| Activity |
The required output is the lines below from the line containing "Open options for" to the line containing "Given: Toggle visibility", inclusive, retyped exactly. No other lines belong in it.

■ ■ ■ ■ ■ ■ ■

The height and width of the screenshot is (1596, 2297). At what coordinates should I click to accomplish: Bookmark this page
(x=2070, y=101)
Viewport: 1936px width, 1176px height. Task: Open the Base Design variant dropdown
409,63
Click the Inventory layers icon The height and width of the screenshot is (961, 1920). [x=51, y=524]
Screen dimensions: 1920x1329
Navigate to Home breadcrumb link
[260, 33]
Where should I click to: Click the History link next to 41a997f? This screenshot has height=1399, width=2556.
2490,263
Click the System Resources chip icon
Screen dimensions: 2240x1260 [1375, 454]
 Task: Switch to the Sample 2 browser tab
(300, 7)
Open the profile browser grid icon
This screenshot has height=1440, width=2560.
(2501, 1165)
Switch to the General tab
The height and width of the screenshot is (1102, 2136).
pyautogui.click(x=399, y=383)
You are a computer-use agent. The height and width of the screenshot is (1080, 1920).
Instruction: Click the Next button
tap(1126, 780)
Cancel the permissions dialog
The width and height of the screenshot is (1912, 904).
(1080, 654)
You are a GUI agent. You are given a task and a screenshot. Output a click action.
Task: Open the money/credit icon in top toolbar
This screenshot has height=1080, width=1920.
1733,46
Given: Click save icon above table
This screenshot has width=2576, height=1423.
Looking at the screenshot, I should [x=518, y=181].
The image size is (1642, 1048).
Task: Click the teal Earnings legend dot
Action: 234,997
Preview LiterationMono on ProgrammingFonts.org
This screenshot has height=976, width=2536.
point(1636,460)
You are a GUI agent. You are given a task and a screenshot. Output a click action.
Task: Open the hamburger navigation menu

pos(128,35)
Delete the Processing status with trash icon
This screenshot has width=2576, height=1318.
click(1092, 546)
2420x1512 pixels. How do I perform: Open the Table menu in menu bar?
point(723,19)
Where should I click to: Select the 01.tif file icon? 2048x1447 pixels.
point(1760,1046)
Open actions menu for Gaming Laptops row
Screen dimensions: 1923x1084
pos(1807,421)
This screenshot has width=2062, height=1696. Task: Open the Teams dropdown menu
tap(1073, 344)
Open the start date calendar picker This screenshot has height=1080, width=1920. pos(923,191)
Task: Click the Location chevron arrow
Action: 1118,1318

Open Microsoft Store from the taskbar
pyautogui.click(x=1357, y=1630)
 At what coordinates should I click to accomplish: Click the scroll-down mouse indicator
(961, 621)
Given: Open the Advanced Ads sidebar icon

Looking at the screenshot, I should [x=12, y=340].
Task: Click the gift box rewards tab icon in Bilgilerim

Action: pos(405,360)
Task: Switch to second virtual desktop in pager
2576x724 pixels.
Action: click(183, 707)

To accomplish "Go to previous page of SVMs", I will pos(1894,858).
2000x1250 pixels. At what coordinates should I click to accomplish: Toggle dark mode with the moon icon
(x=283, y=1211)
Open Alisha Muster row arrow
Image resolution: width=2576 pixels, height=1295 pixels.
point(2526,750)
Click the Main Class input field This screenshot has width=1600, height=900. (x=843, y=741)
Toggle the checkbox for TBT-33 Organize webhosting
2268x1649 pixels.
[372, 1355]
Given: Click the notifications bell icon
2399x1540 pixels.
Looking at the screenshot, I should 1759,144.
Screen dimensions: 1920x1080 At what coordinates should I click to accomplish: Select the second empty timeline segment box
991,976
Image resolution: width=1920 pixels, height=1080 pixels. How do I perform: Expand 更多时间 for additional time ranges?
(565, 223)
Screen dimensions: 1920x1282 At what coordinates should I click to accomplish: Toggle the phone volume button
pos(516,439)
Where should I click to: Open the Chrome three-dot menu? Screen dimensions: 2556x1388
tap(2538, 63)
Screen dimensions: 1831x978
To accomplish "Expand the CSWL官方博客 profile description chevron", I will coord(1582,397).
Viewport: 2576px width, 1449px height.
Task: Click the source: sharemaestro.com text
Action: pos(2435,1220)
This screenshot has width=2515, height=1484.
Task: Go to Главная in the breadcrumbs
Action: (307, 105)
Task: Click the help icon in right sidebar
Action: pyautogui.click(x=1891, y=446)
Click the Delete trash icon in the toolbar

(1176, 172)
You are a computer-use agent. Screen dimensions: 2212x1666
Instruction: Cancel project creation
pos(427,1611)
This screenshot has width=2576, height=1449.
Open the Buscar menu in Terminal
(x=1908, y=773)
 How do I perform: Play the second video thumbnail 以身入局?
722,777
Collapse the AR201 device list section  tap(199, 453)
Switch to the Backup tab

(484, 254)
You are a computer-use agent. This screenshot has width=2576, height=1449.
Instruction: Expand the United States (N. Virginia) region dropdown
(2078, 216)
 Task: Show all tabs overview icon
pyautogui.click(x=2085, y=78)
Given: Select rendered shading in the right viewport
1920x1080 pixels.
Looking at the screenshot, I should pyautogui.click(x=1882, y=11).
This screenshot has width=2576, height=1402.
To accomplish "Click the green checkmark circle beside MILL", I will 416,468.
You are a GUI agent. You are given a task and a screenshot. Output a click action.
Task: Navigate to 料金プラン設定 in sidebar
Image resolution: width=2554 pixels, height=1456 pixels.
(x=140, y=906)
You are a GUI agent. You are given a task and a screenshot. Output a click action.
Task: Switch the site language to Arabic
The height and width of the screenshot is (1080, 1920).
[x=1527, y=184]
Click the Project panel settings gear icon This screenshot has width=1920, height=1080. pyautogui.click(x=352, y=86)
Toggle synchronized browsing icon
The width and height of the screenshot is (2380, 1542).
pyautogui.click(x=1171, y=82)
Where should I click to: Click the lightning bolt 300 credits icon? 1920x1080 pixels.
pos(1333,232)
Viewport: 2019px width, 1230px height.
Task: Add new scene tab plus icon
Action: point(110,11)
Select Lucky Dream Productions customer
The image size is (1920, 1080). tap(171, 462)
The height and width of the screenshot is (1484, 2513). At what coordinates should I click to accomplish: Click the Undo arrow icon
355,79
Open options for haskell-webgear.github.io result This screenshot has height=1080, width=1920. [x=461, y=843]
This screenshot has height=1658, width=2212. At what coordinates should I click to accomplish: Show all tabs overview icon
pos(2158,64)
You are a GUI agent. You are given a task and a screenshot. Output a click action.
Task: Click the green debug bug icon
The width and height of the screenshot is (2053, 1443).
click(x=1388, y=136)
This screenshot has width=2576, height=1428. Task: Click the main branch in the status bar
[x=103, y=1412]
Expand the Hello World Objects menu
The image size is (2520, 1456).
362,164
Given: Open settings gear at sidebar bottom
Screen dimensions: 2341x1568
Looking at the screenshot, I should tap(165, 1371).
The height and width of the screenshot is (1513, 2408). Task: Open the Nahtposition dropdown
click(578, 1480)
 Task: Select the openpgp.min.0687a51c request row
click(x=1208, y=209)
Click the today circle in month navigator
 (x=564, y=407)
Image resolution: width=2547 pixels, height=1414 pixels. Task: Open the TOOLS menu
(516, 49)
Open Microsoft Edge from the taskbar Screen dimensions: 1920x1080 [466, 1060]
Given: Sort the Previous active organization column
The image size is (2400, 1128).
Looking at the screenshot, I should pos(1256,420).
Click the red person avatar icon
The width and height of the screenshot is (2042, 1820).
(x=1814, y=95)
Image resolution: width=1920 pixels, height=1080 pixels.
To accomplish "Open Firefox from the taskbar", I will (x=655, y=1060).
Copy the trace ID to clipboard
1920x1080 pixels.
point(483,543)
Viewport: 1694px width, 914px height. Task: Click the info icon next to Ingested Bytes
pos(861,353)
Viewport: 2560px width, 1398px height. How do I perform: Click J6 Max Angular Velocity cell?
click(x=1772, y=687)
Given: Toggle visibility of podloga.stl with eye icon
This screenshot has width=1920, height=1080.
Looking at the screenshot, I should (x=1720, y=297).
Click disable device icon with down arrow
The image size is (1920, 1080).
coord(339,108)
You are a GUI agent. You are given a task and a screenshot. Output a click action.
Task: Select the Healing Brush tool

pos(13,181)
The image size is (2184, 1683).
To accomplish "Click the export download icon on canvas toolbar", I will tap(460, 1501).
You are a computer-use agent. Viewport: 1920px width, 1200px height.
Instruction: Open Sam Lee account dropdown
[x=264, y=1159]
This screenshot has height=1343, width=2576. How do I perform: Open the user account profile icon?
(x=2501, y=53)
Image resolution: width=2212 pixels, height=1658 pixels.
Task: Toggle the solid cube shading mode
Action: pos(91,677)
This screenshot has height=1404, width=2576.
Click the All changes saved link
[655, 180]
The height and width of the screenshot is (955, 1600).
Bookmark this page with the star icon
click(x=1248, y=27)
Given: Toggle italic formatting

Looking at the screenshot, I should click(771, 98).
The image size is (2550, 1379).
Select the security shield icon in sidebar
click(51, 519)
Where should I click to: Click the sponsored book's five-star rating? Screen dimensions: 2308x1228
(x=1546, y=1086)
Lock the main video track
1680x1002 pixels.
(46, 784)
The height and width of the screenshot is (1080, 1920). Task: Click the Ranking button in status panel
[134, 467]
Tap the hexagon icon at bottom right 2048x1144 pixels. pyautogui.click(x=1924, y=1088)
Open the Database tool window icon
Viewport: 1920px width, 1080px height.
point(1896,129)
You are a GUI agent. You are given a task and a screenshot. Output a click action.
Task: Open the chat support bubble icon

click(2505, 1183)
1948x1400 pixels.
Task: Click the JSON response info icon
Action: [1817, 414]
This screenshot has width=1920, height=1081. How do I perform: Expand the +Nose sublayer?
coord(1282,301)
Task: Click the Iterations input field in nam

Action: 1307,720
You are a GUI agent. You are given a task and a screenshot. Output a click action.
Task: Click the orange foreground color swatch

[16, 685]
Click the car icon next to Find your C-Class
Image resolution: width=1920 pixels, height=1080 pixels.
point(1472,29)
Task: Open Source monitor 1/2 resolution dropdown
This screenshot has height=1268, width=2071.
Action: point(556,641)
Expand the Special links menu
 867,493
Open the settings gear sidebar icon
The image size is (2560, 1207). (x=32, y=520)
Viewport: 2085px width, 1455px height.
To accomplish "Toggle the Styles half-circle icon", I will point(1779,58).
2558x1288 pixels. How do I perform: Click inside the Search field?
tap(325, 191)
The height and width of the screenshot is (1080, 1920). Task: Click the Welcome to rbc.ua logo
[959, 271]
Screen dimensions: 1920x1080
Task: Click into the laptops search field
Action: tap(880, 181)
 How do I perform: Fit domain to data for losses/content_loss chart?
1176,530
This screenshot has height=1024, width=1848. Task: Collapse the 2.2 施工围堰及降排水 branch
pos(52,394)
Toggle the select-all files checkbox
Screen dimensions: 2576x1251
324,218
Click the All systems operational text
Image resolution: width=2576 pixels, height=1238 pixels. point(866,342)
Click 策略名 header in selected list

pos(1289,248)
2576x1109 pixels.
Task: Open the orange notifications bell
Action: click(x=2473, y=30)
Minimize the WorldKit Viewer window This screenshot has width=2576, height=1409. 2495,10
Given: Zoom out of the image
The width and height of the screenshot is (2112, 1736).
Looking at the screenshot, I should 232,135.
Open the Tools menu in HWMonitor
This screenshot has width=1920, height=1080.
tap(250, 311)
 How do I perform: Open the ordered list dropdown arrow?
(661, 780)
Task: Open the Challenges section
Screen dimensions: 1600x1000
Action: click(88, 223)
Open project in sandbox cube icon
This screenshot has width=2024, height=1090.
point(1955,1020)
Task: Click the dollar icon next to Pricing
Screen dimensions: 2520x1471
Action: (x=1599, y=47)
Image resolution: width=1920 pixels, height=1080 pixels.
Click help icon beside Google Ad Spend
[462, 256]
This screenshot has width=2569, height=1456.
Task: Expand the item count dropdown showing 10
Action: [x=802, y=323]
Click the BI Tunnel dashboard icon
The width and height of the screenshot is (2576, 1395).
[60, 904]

■ ■ ■ ■ ■ ■ ■

| Task answer |
Open options for haskell-webgear.github.io result This screenshot has height=1080, width=1920. [x=461, y=843]
This screenshot has height=1658, width=2212. At what coordinates should I click to accomplish: Show all tabs overview icon
pos(2158,64)
You are a GUI agent. You are given a task and a screenshot. Output a click action.
Task: Click the green debug bug icon
The width and height of the screenshot is (2053, 1443).
click(x=1388, y=136)
This screenshot has width=2576, height=1428. Task: Click the main branch in the status bar
[x=103, y=1412]
Expand the Hello World Objects menu
The image size is (2520, 1456).
362,164
Given: Open settings gear at sidebar bottom
Screen dimensions: 2341x1568
Looking at the screenshot, I should tap(165, 1371).
The height and width of the screenshot is (1513, 2408). Task: Open the Nahtposition dropdown
click(578, 1480)
 Task: Select the openpgp.min.0687a51c request row
click(x=1208, y=209)
Click the today circle in month navigator
 (x=564, y=407)
Image resolution: width=2547 pixels, height=1414 pixels. Task: Open the TOOLS menu
(516, 49)
Open Microsoft Edge from the taskbar Screen dimensions: 1920x1080 [466, 1060]
Given: Sort the Previous active organization column
The image size is (2400, 1128).
Looking at the screenshot, I should pos(1256,420).
Click the red person avatar icon
The width and height of the screenshot is (2042, 1820).
(x=1814, y=95)
Image resolution: width=1920 pixels, height=1080 pixels.
To accomplish "Open Firefox from the taskbar", I will (x=655, y=1060).
Copy the trace ID to clipboard
1920x1080 pixels.
point(483,543)
Viewport: 1694px width, 914px height. Task: Click the info icon next to Ingested Bytes
pos(861,353)
Viewport: 2560px width, 1398px height. How do I perform: Click J6 Max Angular Velocity cell?
click(x=1772, y=687)
Given: Toggle visibility of podloga.stl with eye icon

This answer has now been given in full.